* _TASK INSTRUCTIONS_
Write out the data from the line with "Image resolution: width=1920" up to and including the last line, swapping "coordinates" for "position" and keeping everything else unchanged. Leave the pictures out of your answer.

* _ROWS_
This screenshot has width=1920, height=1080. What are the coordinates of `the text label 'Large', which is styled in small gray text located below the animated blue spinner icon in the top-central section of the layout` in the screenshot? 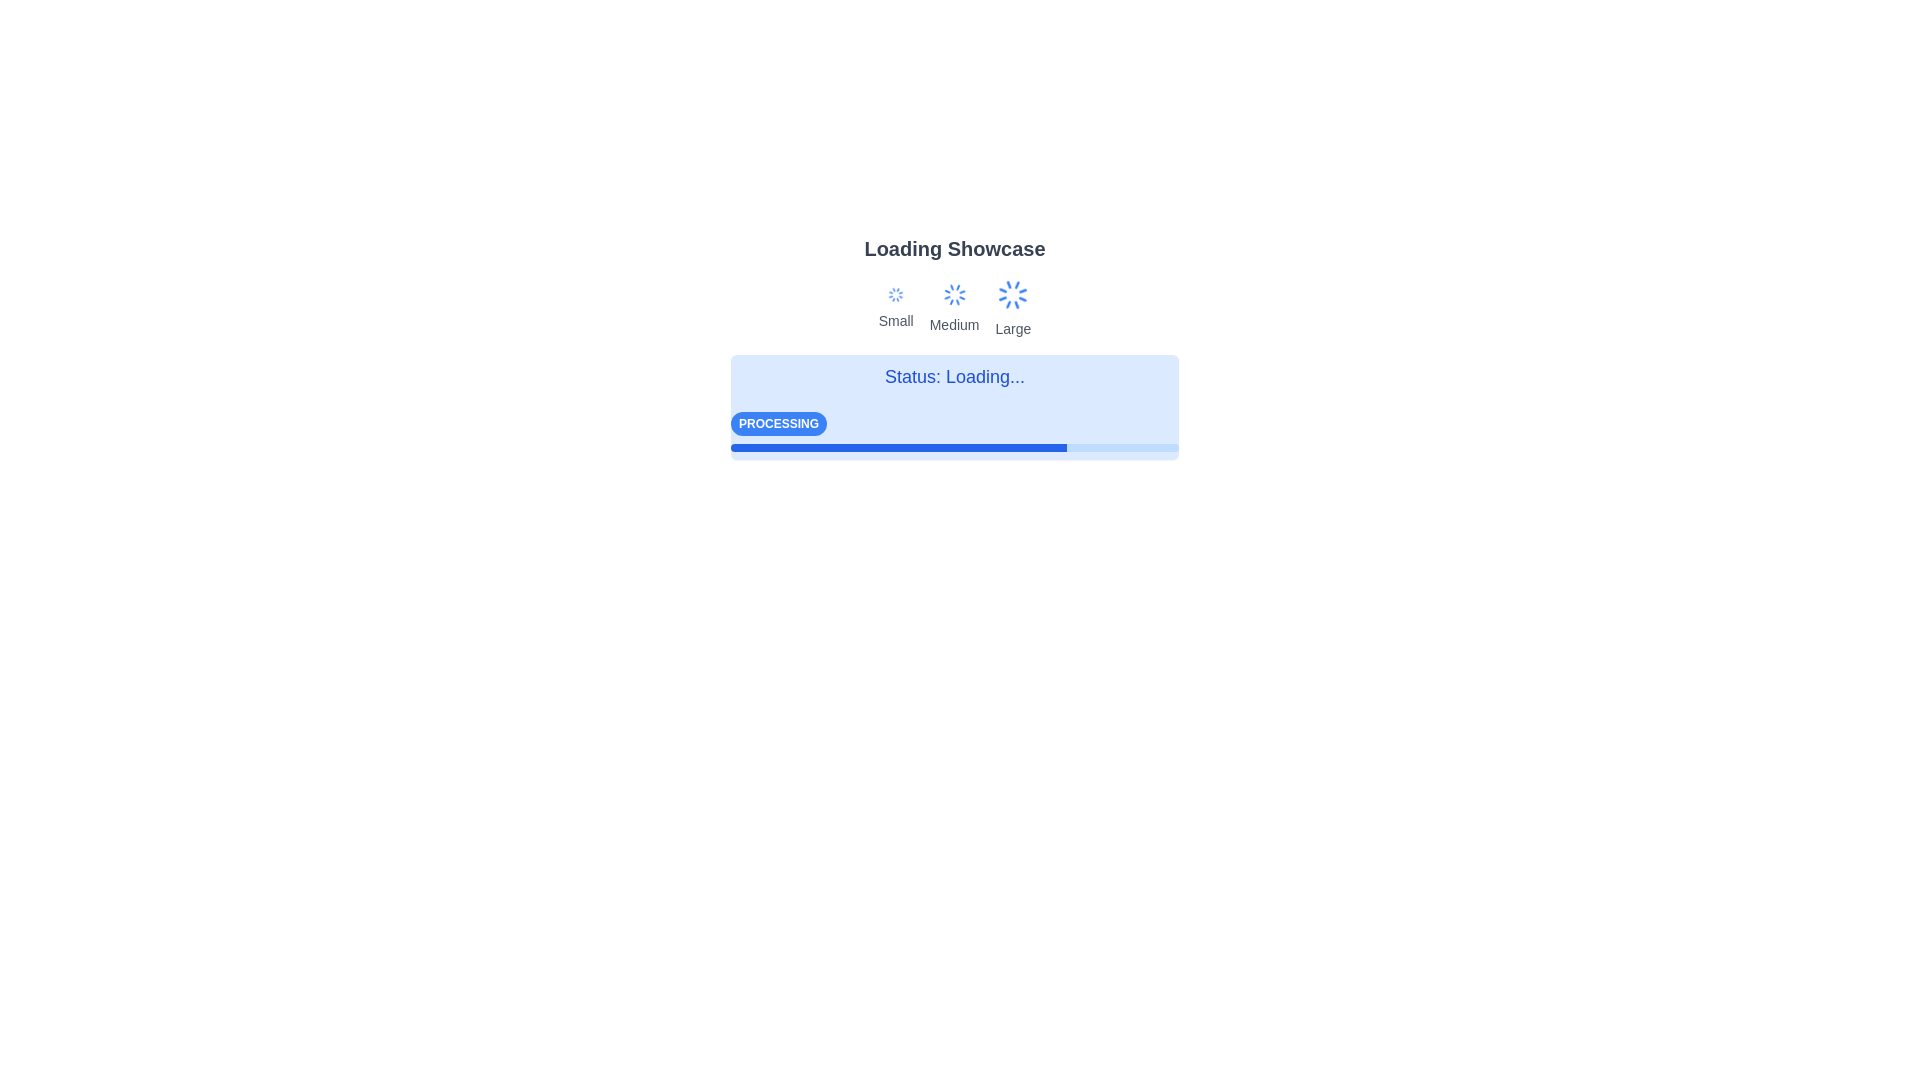 It's located at (1013, 327).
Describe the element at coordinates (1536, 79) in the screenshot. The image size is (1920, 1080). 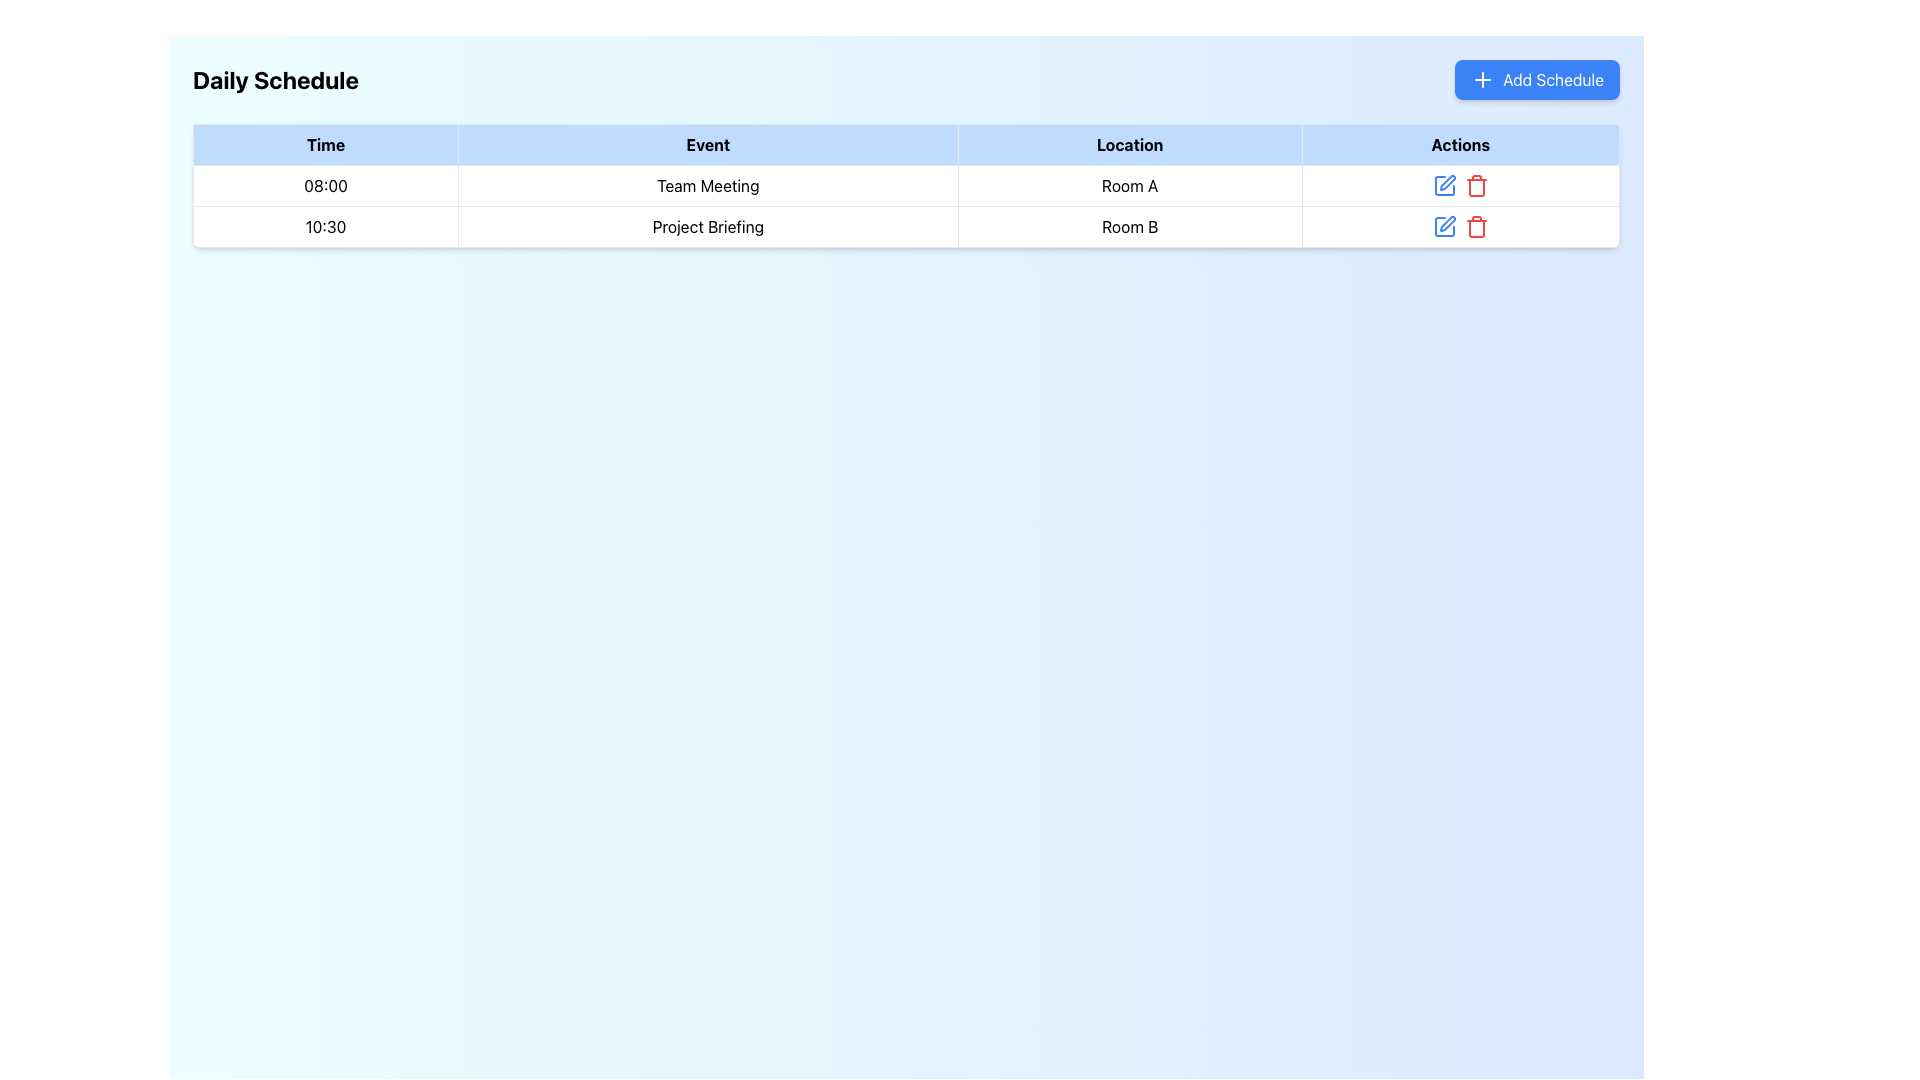
I see `the 'Add Schedule' button with a blue background and white text` at that location.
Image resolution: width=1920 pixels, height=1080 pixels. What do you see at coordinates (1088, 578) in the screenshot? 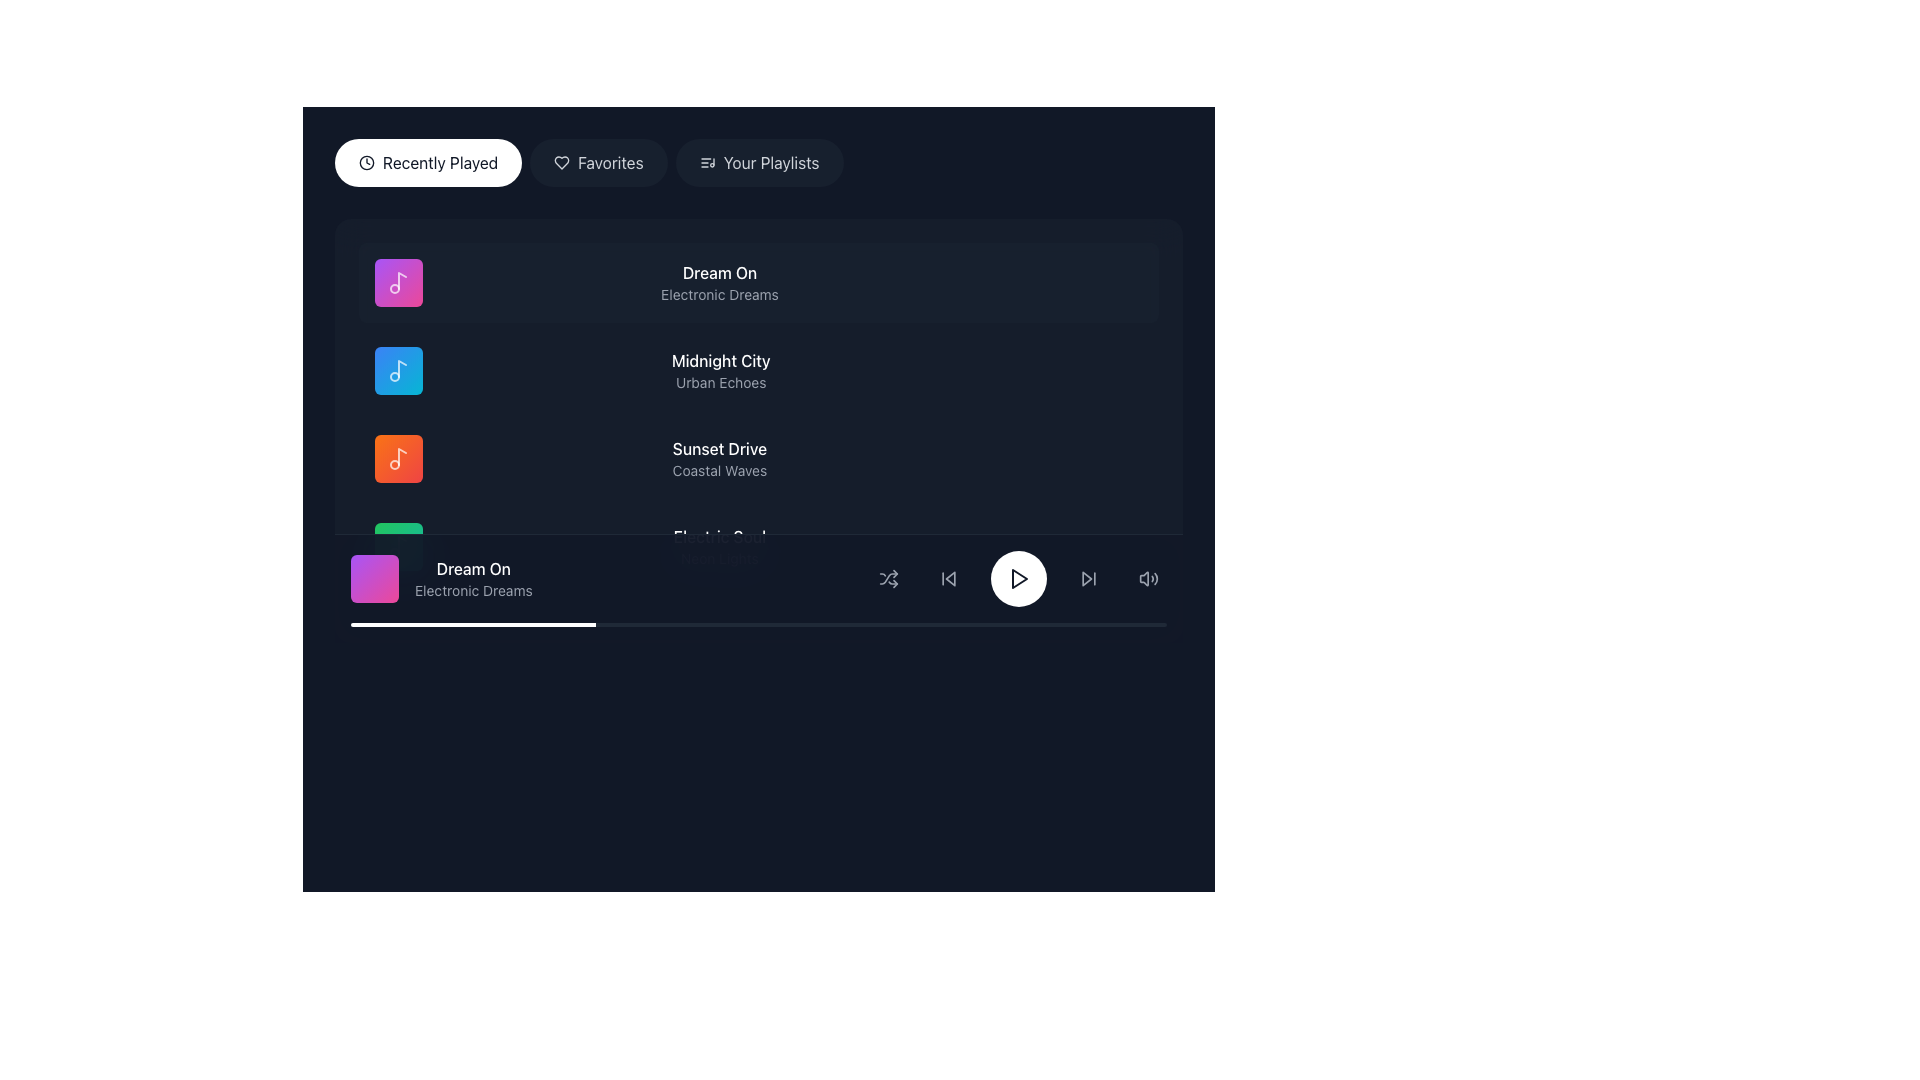
I see `the button that skips to the next track in the playlist, located in the bottom playback control area, to the right of the central play button` at bounding box center [1088, 578].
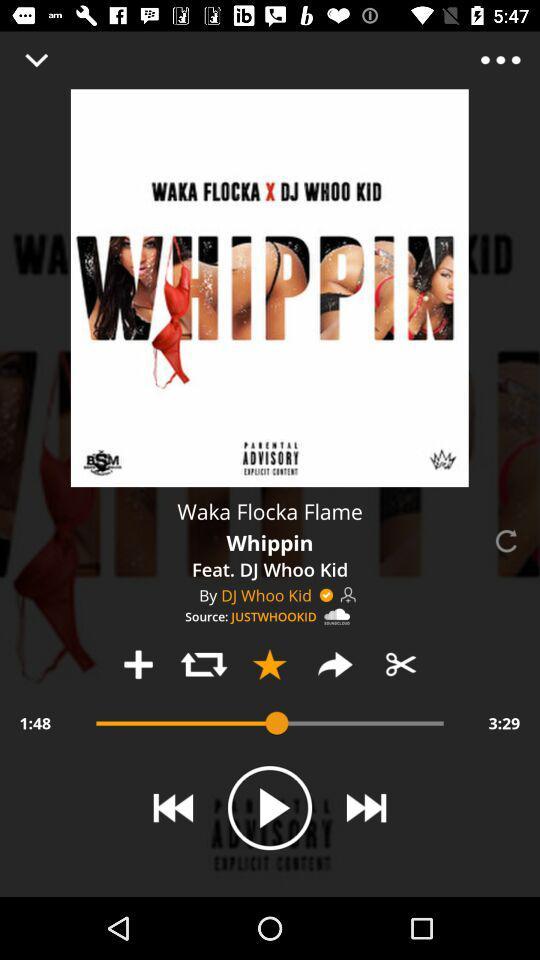 This screenshot has width=540, height=960. I want to click on the av_rewind icon, so click(173, 808).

* _COMPLETED EXERCISE_
Image resolution: width=1920 pixels, height=1080 pixels. What do you see at position (1088, 578) in the screenshot? 
I see `the button that skips to the next track in the playlist, located in the bottom playback control area, to the right of the central play button` at bounding box center [1088, 578].
 This screenshot has width=540, height=960. I want to click on the av_rewind icon, so click(173, 808).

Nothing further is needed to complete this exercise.